A: Yes. You can freeze it once it’s cold, or after a few days when you realise you’re never going to get round to eating it all! A quick way of freezing it that’s easy is to have a roll of freezer bags and some old margarine tubs (lids not required). Line the margarine tub with a freezer bag, put a portion of soup inside the bag and seal it (knot it, or use plastic clips). Place the soup in the freezer and once it’s frozen (overnight or the next day’s fine), simply lift the bag out of the margarine tub and it’s a nice neatly shaped package to keep in the freezer. Label it if you don’t want to forget what you’ve got! You can defrost it in the fridge when you want to eat it, then re-heat it, or even re-heat it from frozen in a saucepan or microwave. It’s vegetables, nothing to kill you, all you need do is reheat it until it’s hot all the way through!

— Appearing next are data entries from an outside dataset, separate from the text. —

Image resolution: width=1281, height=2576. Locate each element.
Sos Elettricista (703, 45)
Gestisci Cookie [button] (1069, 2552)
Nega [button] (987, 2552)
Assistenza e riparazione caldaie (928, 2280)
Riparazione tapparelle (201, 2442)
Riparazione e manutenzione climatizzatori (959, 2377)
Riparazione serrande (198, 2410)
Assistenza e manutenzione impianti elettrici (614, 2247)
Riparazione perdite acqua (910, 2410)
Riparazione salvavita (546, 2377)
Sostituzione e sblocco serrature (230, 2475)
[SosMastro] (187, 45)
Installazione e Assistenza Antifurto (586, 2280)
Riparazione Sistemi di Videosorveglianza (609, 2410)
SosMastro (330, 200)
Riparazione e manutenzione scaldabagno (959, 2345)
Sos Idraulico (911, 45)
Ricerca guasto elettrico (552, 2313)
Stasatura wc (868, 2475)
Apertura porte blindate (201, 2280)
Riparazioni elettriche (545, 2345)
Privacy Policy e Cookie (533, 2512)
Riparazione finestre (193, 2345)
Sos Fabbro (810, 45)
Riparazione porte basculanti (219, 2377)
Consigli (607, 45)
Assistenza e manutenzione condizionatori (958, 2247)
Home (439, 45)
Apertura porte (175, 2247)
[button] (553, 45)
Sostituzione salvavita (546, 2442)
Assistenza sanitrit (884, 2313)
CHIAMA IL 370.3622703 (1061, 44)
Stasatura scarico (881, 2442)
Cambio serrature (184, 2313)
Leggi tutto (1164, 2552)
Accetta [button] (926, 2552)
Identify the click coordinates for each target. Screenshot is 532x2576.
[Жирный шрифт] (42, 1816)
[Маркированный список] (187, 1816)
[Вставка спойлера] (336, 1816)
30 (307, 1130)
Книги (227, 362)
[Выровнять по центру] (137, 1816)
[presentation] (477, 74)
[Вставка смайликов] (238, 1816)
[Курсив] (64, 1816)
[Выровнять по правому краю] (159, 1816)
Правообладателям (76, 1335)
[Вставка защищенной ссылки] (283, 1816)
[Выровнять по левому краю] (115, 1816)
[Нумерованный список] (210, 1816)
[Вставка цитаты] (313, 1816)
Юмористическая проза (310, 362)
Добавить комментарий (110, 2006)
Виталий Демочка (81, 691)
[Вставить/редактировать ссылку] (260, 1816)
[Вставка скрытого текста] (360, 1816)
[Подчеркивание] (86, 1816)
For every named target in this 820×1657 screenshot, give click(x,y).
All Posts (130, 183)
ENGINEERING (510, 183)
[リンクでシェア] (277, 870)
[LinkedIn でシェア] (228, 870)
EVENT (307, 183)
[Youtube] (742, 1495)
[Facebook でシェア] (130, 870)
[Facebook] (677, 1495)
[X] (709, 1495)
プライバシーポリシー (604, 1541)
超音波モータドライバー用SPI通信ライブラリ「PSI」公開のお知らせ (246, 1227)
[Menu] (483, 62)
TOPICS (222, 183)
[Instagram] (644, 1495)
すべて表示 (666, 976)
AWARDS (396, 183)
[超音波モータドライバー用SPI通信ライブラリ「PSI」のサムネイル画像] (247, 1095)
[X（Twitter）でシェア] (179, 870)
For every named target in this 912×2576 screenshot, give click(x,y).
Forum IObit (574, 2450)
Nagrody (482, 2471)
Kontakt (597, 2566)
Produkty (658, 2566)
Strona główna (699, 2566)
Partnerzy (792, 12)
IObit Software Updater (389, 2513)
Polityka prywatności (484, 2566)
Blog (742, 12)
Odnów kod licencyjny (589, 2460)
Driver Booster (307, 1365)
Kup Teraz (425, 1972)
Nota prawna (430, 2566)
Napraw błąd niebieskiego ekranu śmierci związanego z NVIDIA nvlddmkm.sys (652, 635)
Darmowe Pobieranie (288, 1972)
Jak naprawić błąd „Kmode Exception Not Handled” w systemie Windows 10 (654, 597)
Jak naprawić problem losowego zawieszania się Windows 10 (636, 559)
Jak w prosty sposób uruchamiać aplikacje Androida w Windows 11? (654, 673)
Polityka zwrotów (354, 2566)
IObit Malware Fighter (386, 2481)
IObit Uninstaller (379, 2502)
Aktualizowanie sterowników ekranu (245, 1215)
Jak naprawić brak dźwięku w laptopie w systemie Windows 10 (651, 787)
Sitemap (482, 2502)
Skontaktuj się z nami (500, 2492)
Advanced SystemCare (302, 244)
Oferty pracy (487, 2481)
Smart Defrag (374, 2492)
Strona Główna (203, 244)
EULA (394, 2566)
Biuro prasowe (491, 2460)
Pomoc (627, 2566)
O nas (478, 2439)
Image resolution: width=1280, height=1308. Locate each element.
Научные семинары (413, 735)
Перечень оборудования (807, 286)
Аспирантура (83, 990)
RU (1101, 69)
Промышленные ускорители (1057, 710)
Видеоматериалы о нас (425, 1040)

I bought the vegetables ready prepared, but at half price. If I’d paid full price they’d have cost £1.50. The tomatoes were Waitrose basics tomatoes (very thick tomato sauce, highly recommended) and I paid £0.25 for those some months ago as part of a 4-pack on a weekend offer. Stock cubes were probably about £0.10 (guessing/no idea, it’s very little) and I guess I should add in £0.10 for the swilling out of the sauce jar. Total cost is therefore, full price, £1.95 – and it’ll make 4-6 portions (depending which bowl I tip it into). I actually paid £1.20 as I bought the vegetables at a reduced price. If you peel/chop your own miscellaneous vegetables then the cost drops further, probably closer to £0.80 for everything!
Well, this is vegetables – some of it’s got to count! Yes, of the root vegetables, the carrots, swede, onions and leeks count. Also, the tin of tomatoes is a valid 5-a-day item. So, I must get some brownie points there for that I guess!